Exposition du 8 mars au 25 mai 2019

©Site Brossette #1 Série « Dites-nous comment survivre à notre condition » 2009 - 2010 Caroline Bach

POLITIQUES DES IMAGES Dites-nous comment survivre à notre condition/Produit intérieur brut

TRAVAIL ET PRODUITS

Le challenge de cette exposition est de réunir deux artistes, Patrick Weidmann et Caroline Bach, qui travaillent sur la même thématique, l’une au départ de la chaîne de production, et l’autre à l’arrivée. Elle a donc pour concept de montrer au public une représentation visuelle du monde industriel avec ses dirigeants, ses ouvriers et son bâti, et ce qu’il advient de cette production de ces produits industriels, objets manufacturés ou éphémères. Caroline Bach s’est rendue sur les lieux de nombreuses usines en grève afin de constater le délitement d’une partie de l’industrie de notre pays, et s’est aussi rendue sur les traces de Bataville, un complexe économique d’origine tchèque où l’ouvrier vit dans le même espace que les usines de production de chaussures. Nous interrogeons sur cette conception du travail, aujourd’hui obsolète.
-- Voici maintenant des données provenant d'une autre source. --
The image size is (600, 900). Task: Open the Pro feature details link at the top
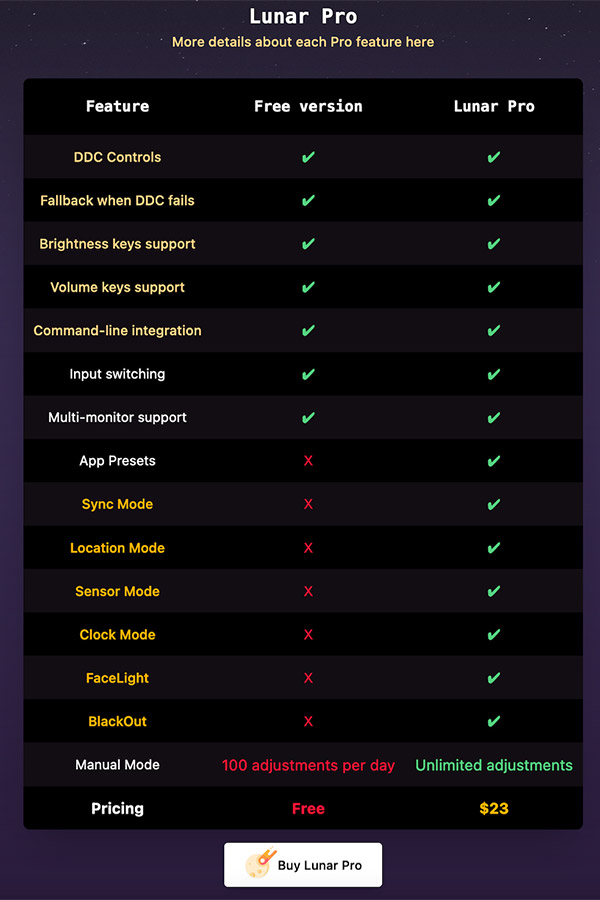tap(303, 42)
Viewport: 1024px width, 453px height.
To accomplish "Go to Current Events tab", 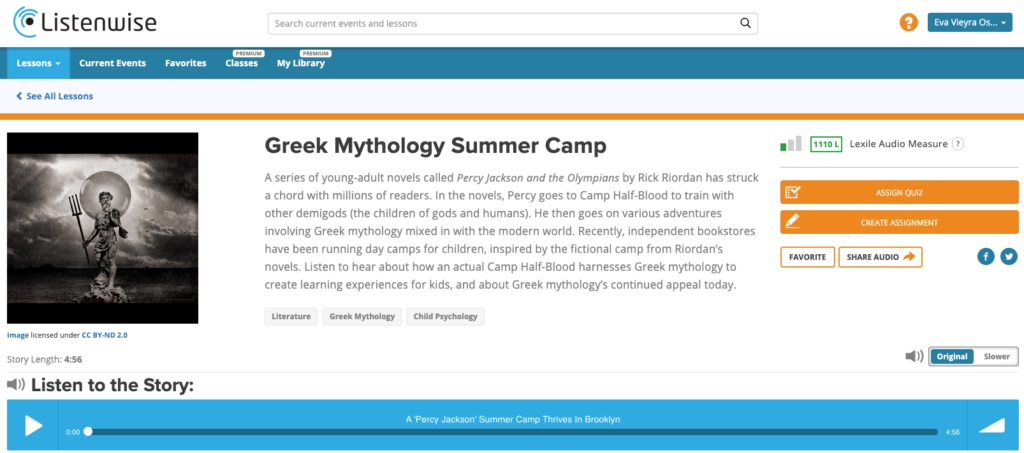I will pos(112,63).
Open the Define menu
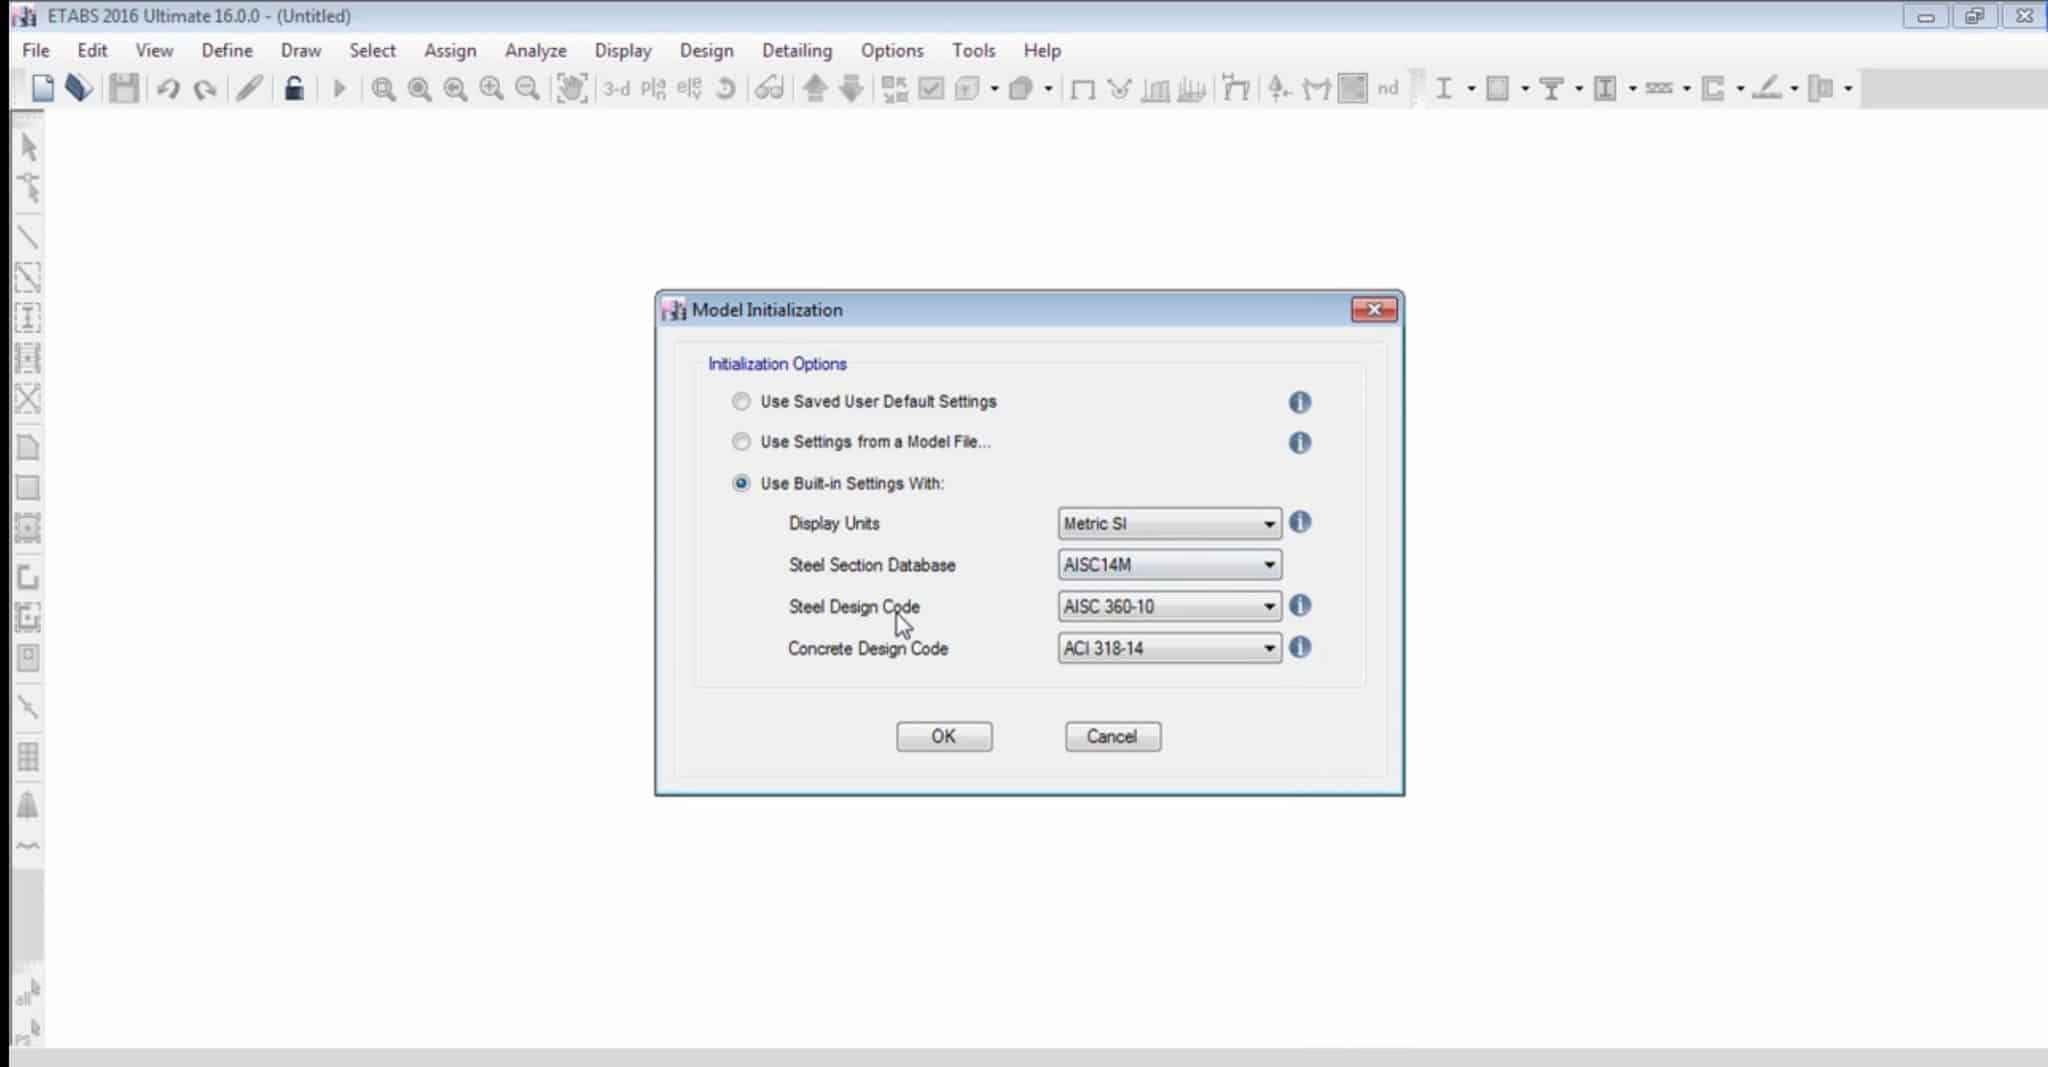Image resolution: width=2048 pixels, height=1067 pixels. [x=227, y=50]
Pendant que Patrick Weidmann, tel un touriste consommateur, a voyagé dans le monde entier à la rencontre des objets de consommation issus de la société capitaliste, avec leur séduction fallacieuse. Ainsi cette double exposition peut permettre de réfléchir sur le consumérisme, qui est aussi dépense de l’énergie des travailleurs dans le monde de l’entreprise, et consommation de l’objet manufacturé ou précaire à l’arrivée dans les zones de vente, supermarchés, magasins, etc. Confronté à cette imagerie de consumérisme, le spectateur ne pourra pas consommer directement l’image, mais sera soit interrogé par ce changement de statut des objets présentés, soit en ressentira une forme de malaise qui va, surtout dans les travaux de Weidmann, de l’attraction à la répulsion.

Gilles Verneret

© Fralib Géménos vivra #14 Série « Fralib Géménos vivra » 2013-2014 Caroline Bach

DITES-NOUS COMMENT SURVIVRE A NOTRE CONDITION

A pied dans Bataville

Au début des années soixante-dix, je me souviens bien, il y avait les bonbons Batna et les chaussures Bata. Nous les associions, se moquant des secondes en mâchant les premiers avec leur goût d’anis. Bata était synonyme de bas de gamme, de chaussure ouvrière, car il y avait encore des ouvriers en ce temps là, comme le rappelle Caroline Bach dans son remarquable témoignage sur Bataville.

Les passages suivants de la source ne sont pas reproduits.